Please retype all the data below exactly, line for line.
§
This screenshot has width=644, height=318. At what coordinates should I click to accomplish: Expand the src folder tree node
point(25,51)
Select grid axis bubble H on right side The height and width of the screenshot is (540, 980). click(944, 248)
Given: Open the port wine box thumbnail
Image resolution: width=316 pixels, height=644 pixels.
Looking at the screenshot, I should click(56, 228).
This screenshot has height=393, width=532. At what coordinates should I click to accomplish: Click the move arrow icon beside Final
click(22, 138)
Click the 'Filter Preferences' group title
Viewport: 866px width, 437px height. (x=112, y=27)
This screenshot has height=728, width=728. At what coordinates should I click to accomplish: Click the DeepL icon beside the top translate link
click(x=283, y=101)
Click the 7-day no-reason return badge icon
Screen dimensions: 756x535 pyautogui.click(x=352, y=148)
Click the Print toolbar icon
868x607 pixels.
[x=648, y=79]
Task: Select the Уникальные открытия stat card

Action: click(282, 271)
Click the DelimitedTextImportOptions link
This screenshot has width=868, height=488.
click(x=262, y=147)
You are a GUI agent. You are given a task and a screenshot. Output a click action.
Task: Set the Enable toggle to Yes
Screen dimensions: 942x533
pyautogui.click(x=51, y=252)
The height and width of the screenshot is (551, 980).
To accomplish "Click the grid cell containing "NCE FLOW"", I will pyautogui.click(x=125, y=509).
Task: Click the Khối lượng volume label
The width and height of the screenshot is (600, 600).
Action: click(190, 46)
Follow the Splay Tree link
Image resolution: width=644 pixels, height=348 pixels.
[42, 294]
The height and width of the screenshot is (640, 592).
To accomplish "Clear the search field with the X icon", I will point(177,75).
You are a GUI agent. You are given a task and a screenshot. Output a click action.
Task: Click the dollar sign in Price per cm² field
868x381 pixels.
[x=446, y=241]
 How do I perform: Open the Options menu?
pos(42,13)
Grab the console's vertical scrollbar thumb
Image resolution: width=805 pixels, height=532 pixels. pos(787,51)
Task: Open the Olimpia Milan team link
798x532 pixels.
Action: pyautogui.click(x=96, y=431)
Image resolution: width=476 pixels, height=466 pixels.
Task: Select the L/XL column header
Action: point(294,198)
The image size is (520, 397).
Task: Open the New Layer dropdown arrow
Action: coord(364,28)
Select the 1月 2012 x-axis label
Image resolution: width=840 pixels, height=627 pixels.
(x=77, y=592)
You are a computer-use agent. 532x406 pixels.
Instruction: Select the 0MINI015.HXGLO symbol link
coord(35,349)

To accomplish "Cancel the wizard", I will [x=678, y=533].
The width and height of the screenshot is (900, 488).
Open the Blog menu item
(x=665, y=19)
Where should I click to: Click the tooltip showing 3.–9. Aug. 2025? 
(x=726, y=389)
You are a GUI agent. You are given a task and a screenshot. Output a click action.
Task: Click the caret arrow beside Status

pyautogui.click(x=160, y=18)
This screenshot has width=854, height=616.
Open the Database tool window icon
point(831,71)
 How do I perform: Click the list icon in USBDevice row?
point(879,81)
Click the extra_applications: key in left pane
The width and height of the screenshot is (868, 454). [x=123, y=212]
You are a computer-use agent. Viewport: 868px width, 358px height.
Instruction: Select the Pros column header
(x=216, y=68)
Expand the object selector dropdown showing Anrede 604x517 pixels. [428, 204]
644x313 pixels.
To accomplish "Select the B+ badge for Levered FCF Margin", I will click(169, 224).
§
> Solved problem
This screenshot has width=644, height=318. At what coordinates should I click to accomplish: Expand the src folder tree node
point(25,51)
Select grid axis bubble H on right side The height and width of the screenshot is (540, 980). click(944, 248)
Given: Open the port wine box thumbnail
Image resolution: width=316 pixels, height=644 pixels.
Looking at the screenshot, I should click(56, 228).
This screenshot has height=393, width=532. At what coordinates should I click to accomplish: Click the move arrow icon beside Final
click(22, 138)
Click the 'Filter Preferences' group title
Viewport: 866px width, 437px height. (x=112, y=27)
This screenshot has height=728, width=728. At what coordinates should I click to accomplish: Click the DeepL icon beside the top translate link
click(x=283, y=101)
Click the 7-day no-reason return badge icon
Screen dimensions: 756x535 pyautogui.click(x=352, y=148)
Click the Print toolbar icon
868x607 pixels.
[x=648, y=79]
Task: Select the Уникальные открытия stat card

Action: click(282, 271)
Click the DelimitedTextImportOptions link
This screenshot has width=868, height=488.
click(x=262, y=147)
You are a GUI agent. You are given a task and a screenshot. Output a click action.
Task: Set the Enable toggle to Yes
Screen dimensions: 942x533
pyautogui.click(x=51, y=252)
The height and width of the screenshot is (551, 980).
To accomplish "Click the grid cell containing "NCE FLOW"", I will pyautogui.click(x=125, y=509).
Task: Click the Khối lượng volume label
The width and height of the screenshot is (600, 600).
Action: click(190, 46)
Follow the Splay Tree link
Image resolution: width=644 pixels, height=348 pixels.
[42, 294]
The height and width of the screenshot is (640, 592).
To accomplish "Clear the search field with the X icon", I will point(177,75).
You are a GUI agent. You are given a task and a screenshot. Output a click action.
Task: Click the dollar sign in Price per cm² field
868x381 pixels.
[x=446, y=241]
 How do I perform: Open the Options menu?
pos(42,13)
Grab the console's vertical scrollbar thumb
Image resolution: width=805 pixels, height=532 pixels. pos(787,51)
Task: Open the Olimpia Milan team link
798x532 pixels.
Action: pyautogui.click(x=96, y=431)
Image resolution: width=476 pixels, height=466 pixels.
Task: Select the L/XL column header
Action: point(294,198)
The image size is (520, 397).
Task: Open the New Layer dropdown arrow
Action: coord(364,28)
Select the 1月 2012 x-axis label
Image resolution: width=840 pixels, height=627 pixels.
(x=77, y=592)
You are a computer-use agent. 532x406 pixels.
Instruction: Select the 0MINI015.HXGLO symbol link
coord(35,349)

To accomplish "Cancel the wizard", I will [x=678, y=533].
The width and height of the screenshot is (900, 488).
Open the Blog menu item
(x=665, y=19)
Where should I click to: Click the tooltip showing 3.–9. Aug. 2025? 
(x=726, y=389)
You are a GUI agent. You are given a task and a screenshot. Output a click action.
Task: Click the caret arrow beside Status

pyautogui.click(x=160, y=18)
This screenshot has width=854, height=616.
Open the Database tool window icon
point(831,71)
 How do I perform: Click the list icon in USBDevice row?
point(879,81)
Click the extra_applications: key in left pane
The width and height of the screenshot is (868, 454). [x=123, y=212]
You are a computer-use agent. Viewport: 868px width, 358px height.
Instruction: Select the Pros column header
(x=216, y=68)
Expand the object selector dropdown showing Anrede 604x517 pixels. [428, 204]
644x313 pixels.
To accomplish "Select the B+ badge for Levered FCF Margin", I will click(169, 224).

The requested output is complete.